SAYING NUMBER THREE: Avoid Hotheads - 22.24-25
...the point is that one should be careful about choosing friends because they inevitable affect
Make no friendship with an angry man,
And with a furious man do not go,
Lest you learn his ways
And set a snare for your soul.
friendship...  (rāʿâ), associate with, be a friend of.  --Theological Wordbook of the Old Testament
angry... Heb. 'aph 1. nostril, nose, face; 2. anger  --BLB
By the act of breathing, emotions can be expressed. Perhaps it was observed that the nose dilates in anger. God is said to be “ʾerek ʾappayim” (lit. “long of anger,” i.e. long before getting angry)  --NET Bible Translation Notes
lit: at master, possessor of a nose whose physical characteristics express anger"; cf. 14:17; 15:1), whose judgment is clouded by irrational thought and who loses all sense of proportion, acts impetuously... --Waltke in NICOT
furious...  1. heat (fever, venom, poison (fig.)  2. burning anger, rage  --BLB
learn...  The verb פֶּן־תֶּאֱלַף (pen-te’elaf) is translated “lest you learn.” The idea is more precisely “become familiar with his ways.” The construction indicates that if one associates with such people he will become like them (cf. TEV “you might learn their habits”). --NET Bible Translation Notes
snare...  yāqōš and its derivatives occur forty times. It refers to setting a trap to catch some prey, but more frequently in a metaphorical sense of entrapping people. -- Theological Wordbook of the Old Testament
the LORD... has built in the hothead's ways his own self-destruction (cf. 1:16; 29:6) --Waltke in NICOT
1. This highlights the importance of good friends. (Birds of a feather flock together.)  Look for friends like what you want to be.  Understand and teach the difference between a friend (2 Cor. 6.14-15) and an acquaintance 1 Cor. 5.9-13). 

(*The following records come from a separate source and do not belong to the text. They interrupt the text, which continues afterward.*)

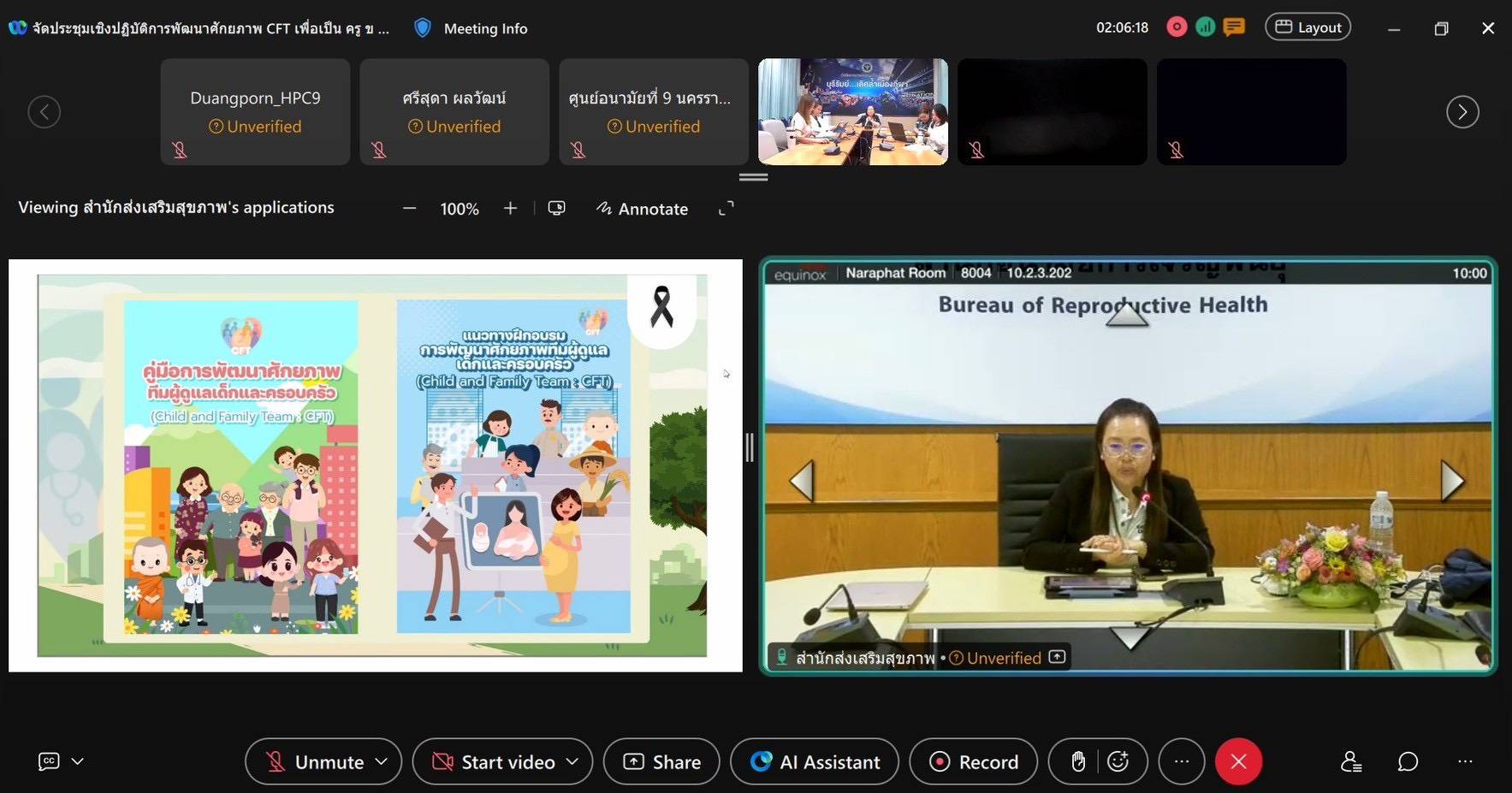Viewport: 1512px width, 793px height.
Task: Open the participants panel
Action: coord(1351,761)
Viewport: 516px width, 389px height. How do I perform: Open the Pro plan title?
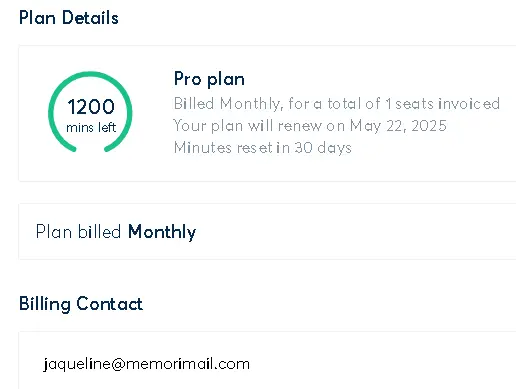209,79
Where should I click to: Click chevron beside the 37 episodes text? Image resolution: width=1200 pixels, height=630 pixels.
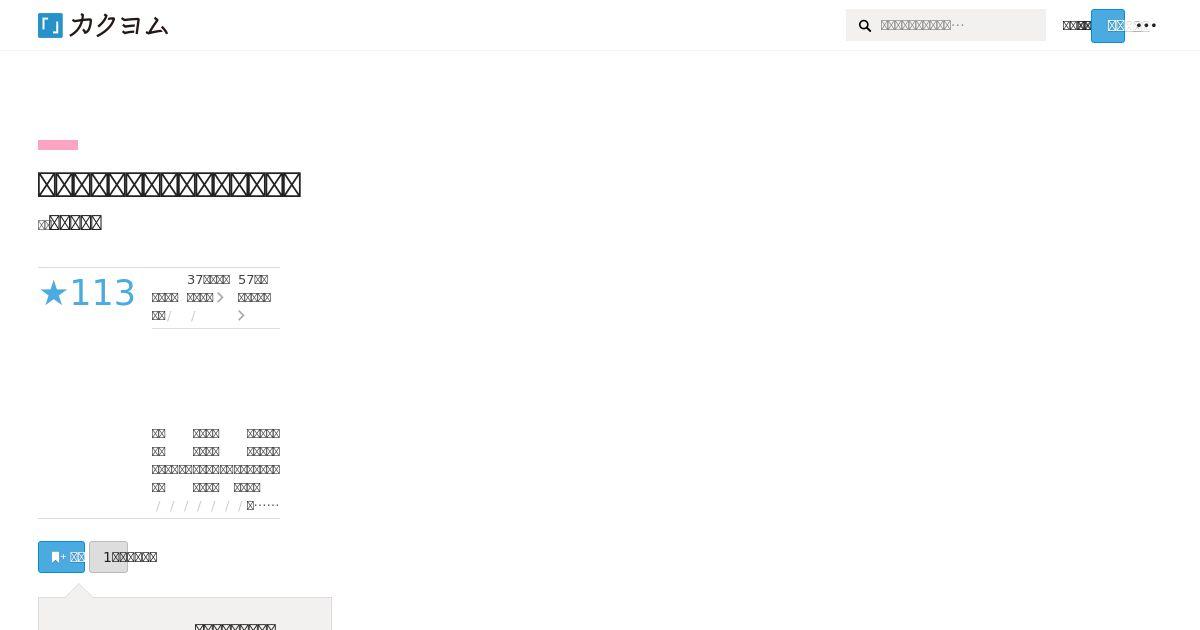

2. Help surround your children with positive influences (children and adults).  Talk to your children about their friends.  You should make it your business to know who their friends are.  (Who did you eat lunch with?  Who did you play with?  Give them space to talk (even if you don’t like what you hear) and listen to them.) 

SAYING NUMBER FOUR: Avoid Pledges - 22.27-28Do not be one of those who shakes hands in a pledge,
One of those who is surety for debts;
If you have nothing with which to pay,
Why should he take away your
bed from under you? 
shakes hands in a pledge... 
(tāqaʿ) blow, clap, strike, sound.  The verb bears three distinct but related meanings: (1) “thrust, pound”; (2) “blow (a horn)”; (3) “clap (hands).”   ...striking hands with someone else (serving a function similar to our handshake) signified pledging oneself as a collateral in a business arrangement (Job 17:3; Prov 6:1; 11:15; 17:18; 22:26).  --Theological Wordbook of the Old Testament
If you have nothing...  future financial reversals may expose him to losing everything he owns. --Waltke in NICOT  Cf. James 3:13-17 
bed...   The “bed” may be a metonymy of adjunct , meaning the garment that covers the bed (e.g., Exod 22:26). At any rate, it represents the individual’s last possession (like the English expression “the shirt off his back”).  --NET Bible Translation Notes
A harsh creditor might ignore the humane regulations of Deut. xxiv.10ff., which, legally apply only to the debtor, not the guarantor (Ibn Nachmiash). --A Cohen in Soncino Books of the Bible
Deut. 24.10ff  10  "When you lend your brother anything, you shall not go into his house to get his pledge.   11  You shall stand outside, and the man to whom you lend shall bring the pledge out to you.   12  And if the man is poor, you shall not keep his pledge overnight.   13  You shall in any case return the pledge to him again when the sun goes down, that he may sleep in his own garment and bless you; and it shall be righteousness to you before the Lord your God.

1. How do we teach our children to be compassionate and wise?
2. How do we balance trusting the Lord and being presumptuous?  James 3:13-17 
3. How do we balance the welfare of our families and priotites with giving from our need?